Manual tracking does also fit some use cases. If you are using one of the bigger CMS for your site, they might provide data collection as a module or extension. It is also a viable option in some use cases.
Plausible.io seems to be the one that fits in between categories as a flexible lightweight solution. It is open-source, so you are free to inspect the code. You can self-host the solution, so you do have the option of complete ownership of the data. It does also seem very flexible and is getting a lot of attention.
No matter what, I would advise everyone to do some research in terms of needs and afterward look at the options, before selecting a tool for tracking.
It is important to have some clear goals defined before selecting your analytics tool.
Make sure you understand the needs and do not overengineer.
It can be very costly and very complex, epically without a clear strategy, plan, a strong team, and so on. Like any other project, really. So some of the questions you could ask yourself are: Do we need in-depth tracking with a lot of custom options? And connections to different marketing channels? Or do we just need to track pageviews on the website? Do we have data elsewhere, where it would create value to combine the data? Like a CRM or something else.
It might not matter that much which tool you choose, as long as it gets the job done in a responsible manner. Again; It is very important to have control of what is being collected and own the data yourself.
Conclusion and next steps
I have done some brief research on a range of different analytics and tracking tools. Getting my hands dirty is always the first step when I try out new tools. So next step is gathering even more (and even more relevant) data. The goal of the next steps is to reach a point where the data can be visualized and usable in other areas of the business.
But how do we get the data to be usable in the business? Besides the visualization, then there is a need for integrations with other systems. Lately, I've seen CDP (Customer Data Platforms) popping up and they do seem to promise to solve a lot of the problems I am facing.

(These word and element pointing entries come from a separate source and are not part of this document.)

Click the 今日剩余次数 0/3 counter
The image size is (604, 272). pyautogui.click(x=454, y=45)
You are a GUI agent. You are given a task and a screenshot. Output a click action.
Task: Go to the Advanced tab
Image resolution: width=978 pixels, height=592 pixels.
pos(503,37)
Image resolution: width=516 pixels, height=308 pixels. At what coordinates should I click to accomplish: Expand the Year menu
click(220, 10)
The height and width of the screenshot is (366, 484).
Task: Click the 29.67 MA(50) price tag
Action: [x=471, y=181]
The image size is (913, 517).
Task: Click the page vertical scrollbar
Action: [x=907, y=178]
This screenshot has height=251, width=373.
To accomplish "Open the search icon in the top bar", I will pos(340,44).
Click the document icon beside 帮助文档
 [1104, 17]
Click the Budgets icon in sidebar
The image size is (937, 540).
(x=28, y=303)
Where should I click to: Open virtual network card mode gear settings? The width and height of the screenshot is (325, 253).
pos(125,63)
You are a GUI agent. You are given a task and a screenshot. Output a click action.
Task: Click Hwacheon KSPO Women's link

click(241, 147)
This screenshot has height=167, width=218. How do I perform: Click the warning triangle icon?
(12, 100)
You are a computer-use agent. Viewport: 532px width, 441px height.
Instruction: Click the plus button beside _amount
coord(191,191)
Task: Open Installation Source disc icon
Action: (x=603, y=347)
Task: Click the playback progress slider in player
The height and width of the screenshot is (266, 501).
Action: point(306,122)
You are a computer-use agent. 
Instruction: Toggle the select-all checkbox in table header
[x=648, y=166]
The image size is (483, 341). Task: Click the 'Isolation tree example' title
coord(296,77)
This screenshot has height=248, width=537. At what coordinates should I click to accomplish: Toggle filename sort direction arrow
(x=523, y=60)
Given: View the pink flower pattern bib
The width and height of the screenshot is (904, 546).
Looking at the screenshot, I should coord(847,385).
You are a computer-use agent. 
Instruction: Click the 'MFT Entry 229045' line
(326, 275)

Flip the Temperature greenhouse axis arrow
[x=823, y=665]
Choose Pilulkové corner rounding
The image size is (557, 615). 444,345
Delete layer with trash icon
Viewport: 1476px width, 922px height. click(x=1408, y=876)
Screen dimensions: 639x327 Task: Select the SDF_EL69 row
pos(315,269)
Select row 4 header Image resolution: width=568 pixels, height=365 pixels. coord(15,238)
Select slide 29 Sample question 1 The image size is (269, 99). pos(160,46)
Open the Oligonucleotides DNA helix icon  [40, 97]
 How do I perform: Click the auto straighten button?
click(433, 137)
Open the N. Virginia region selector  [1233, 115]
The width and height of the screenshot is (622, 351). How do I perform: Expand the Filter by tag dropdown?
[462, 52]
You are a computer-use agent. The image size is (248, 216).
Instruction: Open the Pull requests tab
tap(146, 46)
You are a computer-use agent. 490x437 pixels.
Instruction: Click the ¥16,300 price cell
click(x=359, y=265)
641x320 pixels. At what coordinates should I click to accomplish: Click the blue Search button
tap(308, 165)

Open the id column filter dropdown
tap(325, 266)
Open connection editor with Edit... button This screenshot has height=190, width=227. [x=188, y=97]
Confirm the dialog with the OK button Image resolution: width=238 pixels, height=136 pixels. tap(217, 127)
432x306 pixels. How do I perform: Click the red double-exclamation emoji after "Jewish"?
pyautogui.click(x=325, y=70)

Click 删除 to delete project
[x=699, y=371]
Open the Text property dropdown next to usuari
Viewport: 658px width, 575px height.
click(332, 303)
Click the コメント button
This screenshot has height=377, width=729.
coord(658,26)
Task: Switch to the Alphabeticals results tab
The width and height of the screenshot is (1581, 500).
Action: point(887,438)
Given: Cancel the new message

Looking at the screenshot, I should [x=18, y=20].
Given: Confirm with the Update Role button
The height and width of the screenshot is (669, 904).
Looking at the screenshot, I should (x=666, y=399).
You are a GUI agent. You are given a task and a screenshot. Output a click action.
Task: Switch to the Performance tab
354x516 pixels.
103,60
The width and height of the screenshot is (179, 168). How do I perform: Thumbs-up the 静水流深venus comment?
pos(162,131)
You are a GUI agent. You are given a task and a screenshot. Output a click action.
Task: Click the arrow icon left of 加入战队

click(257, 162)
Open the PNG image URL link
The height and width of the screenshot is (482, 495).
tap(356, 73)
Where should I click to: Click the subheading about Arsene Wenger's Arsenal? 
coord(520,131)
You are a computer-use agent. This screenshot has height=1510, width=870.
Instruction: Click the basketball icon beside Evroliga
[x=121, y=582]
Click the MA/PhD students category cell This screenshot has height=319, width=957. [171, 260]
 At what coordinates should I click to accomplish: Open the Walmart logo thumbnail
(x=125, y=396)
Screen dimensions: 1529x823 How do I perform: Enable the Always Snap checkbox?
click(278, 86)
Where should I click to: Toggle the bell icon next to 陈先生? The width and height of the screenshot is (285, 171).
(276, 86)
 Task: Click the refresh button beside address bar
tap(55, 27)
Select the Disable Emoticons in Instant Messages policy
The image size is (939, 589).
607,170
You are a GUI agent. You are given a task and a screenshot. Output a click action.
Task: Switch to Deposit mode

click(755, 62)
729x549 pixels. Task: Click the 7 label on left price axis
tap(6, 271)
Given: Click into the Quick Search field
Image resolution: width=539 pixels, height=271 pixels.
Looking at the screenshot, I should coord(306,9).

Collecting data from a wide range of sources (web, app, CRM, whatever) in ONE platform, from where you can make integrations to your marketing tools, economic tools, personalization tools, and so on. It sounds too good to be true?
I will continue my journey and explore a few different CDPs and try to do it the manual way. It usually gives me a lot of insight and helps me innovate.
So what do we expect from a CDP? Visualization of data from different sources, but combined. So I would like to see a customer's orders and which URLs/products he visited. If he is getting the newsletter AND reading it? Does he ever click on anything? And if so, what kind of products? Also, it would be great to label users with tags and create segments. Maybe even define your segments and then auto-add users to them based on historical data.
I hope to get to a level where I can seamlessly create different segments based on all the data points I have from the different systems. And from there, I would like to be able to expose these users to either Facebook adverts of a certain type, a newsletter, maybe a push message, and if possible some personalization on their app/web. Maybe even understand their pattern for purchasing and visits, so I get the most value out of both the marketing money and the time the users spend on my website.
Do I have too high expectations? I don't think so. The data is there and we have the tools. It is just about combining the 2... and in a responsible way of course!
Times are changing and we need to adapt. For ages, we have been used to a free web analytics tool that just works. Now that is in the past we need to readjust and figure out how to transform the new expenditure of a web analytics tool to our advantage and a valid business case.
Thank you for reading my unstructured thoughts about the next steps for tracking and the first steps for data setups. I hope I managed to stir up some thoughts or even inspire some new ideas.